Your goal: Which lines of the entries below hold the word "Media"? Report each of them.

Data records:
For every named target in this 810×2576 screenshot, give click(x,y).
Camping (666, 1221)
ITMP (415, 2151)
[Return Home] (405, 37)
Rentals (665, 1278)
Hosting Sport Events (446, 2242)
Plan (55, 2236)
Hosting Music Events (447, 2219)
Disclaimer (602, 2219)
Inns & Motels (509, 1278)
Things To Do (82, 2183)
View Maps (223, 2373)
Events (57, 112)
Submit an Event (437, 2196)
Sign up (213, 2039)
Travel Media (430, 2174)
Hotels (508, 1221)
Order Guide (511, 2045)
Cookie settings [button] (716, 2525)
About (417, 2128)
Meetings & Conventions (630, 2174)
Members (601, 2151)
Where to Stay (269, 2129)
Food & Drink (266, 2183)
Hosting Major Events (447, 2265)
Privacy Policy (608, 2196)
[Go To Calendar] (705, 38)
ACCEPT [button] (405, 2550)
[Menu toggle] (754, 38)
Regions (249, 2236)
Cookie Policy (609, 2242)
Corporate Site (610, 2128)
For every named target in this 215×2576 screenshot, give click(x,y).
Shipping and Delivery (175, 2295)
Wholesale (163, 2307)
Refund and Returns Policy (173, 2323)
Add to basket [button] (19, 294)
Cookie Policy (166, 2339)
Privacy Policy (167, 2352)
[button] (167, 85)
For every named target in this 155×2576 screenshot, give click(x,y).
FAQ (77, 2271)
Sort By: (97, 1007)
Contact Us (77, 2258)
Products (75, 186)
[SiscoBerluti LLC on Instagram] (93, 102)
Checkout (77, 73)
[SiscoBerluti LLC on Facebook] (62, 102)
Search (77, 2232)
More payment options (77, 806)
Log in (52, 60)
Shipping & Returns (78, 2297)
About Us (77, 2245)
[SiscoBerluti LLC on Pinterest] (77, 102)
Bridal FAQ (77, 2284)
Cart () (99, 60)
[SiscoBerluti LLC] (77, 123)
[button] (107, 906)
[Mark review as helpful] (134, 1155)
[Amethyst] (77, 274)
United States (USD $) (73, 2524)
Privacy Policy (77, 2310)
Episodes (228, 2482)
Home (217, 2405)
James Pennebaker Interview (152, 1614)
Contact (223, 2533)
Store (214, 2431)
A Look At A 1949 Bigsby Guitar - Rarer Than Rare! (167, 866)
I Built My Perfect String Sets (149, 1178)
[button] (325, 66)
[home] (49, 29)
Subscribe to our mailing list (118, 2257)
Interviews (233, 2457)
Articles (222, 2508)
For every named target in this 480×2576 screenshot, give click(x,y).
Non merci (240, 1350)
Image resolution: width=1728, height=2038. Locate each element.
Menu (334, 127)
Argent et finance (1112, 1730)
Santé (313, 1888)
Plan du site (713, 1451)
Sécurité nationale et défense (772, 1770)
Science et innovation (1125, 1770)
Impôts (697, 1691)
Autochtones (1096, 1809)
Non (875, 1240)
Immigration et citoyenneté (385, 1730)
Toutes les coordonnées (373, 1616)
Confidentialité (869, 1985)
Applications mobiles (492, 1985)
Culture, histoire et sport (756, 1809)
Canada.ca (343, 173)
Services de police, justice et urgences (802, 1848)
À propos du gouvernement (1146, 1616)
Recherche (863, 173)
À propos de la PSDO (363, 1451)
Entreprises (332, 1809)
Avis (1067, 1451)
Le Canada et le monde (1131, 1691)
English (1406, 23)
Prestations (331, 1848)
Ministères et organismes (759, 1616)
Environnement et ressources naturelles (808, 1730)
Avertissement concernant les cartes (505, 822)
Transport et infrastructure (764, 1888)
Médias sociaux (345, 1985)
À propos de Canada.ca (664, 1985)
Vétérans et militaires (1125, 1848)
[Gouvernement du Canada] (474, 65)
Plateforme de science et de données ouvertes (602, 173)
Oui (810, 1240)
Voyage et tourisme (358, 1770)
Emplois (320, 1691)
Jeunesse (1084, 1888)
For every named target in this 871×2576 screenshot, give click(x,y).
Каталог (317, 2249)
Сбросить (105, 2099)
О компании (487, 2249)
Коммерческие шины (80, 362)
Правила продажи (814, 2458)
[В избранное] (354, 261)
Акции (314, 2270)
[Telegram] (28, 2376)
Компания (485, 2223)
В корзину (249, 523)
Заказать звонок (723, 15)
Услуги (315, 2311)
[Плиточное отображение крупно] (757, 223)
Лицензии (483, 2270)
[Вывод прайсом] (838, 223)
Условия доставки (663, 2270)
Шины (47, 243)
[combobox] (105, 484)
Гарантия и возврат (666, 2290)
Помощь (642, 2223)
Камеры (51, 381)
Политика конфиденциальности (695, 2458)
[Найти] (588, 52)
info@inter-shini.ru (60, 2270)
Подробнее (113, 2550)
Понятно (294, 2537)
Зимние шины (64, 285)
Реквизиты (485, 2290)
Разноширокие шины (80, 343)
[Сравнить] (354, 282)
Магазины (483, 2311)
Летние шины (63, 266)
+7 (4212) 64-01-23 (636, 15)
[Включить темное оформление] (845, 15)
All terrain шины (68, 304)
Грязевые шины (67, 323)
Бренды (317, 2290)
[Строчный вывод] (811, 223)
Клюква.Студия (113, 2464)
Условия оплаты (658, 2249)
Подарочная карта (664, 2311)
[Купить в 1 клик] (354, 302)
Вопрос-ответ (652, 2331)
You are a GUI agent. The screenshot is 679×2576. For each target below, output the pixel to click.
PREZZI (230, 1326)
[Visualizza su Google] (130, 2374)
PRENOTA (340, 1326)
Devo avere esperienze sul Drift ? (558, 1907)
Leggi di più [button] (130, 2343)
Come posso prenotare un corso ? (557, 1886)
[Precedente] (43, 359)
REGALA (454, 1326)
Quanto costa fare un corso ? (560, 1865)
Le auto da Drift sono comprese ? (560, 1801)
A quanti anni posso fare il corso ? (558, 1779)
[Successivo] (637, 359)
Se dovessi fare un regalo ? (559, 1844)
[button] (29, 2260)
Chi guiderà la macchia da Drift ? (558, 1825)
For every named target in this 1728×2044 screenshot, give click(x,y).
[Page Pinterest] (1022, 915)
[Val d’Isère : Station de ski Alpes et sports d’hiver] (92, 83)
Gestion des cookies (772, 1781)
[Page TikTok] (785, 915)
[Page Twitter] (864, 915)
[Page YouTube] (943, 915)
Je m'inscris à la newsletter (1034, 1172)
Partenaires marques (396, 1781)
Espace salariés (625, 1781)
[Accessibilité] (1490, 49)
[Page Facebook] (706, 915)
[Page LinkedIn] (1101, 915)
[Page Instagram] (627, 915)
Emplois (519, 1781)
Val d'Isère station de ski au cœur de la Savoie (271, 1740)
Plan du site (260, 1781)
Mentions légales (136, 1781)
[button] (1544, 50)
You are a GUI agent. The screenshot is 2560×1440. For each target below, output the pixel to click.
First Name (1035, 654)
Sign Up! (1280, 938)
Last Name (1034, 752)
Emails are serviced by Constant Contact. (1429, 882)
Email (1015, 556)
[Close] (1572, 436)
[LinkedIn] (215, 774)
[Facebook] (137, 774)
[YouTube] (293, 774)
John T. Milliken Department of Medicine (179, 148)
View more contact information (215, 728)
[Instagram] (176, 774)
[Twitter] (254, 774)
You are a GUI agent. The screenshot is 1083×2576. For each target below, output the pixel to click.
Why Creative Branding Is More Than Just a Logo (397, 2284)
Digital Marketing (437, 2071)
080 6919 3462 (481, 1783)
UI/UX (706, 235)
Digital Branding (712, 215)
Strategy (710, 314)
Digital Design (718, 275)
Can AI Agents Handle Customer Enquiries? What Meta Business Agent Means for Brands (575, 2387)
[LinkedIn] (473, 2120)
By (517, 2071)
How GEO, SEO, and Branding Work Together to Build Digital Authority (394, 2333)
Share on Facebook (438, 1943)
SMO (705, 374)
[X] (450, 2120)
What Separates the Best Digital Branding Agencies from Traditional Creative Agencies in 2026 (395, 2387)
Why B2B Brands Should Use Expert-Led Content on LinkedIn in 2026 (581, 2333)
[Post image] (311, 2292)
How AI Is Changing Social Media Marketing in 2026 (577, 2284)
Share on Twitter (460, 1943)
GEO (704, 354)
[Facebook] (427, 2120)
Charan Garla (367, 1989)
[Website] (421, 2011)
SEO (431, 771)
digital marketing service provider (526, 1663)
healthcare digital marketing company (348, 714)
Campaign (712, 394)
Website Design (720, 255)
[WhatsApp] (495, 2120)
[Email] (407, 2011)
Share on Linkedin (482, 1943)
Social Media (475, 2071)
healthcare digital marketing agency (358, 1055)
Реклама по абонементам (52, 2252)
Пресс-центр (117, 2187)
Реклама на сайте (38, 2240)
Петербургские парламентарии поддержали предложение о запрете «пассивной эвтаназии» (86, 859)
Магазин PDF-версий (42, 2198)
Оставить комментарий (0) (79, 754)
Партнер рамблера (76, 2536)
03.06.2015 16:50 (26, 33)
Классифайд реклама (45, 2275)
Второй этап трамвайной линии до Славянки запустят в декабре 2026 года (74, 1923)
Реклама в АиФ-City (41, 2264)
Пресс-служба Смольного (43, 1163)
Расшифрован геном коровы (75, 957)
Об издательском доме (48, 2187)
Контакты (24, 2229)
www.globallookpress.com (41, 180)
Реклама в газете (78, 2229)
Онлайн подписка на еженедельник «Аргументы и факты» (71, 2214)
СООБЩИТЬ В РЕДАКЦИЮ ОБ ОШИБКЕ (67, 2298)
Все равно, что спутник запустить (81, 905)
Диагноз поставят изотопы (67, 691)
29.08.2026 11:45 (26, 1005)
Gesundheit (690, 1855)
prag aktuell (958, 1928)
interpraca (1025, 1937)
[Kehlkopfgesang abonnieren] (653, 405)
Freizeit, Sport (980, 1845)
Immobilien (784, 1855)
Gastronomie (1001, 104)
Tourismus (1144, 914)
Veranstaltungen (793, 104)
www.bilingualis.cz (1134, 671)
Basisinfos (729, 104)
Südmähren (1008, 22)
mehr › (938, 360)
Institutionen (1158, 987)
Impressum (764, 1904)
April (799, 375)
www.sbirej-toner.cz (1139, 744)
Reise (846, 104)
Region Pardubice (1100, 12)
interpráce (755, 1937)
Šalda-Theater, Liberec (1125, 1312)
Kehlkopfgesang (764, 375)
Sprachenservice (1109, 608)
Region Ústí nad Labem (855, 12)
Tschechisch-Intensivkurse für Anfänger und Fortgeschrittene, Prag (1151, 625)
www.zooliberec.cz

Exercise output:
Travel Media (430, 2174)
How AI Is Changing Social Media Marketing in 2026 (577, 2284)
Social Media (475, 2071)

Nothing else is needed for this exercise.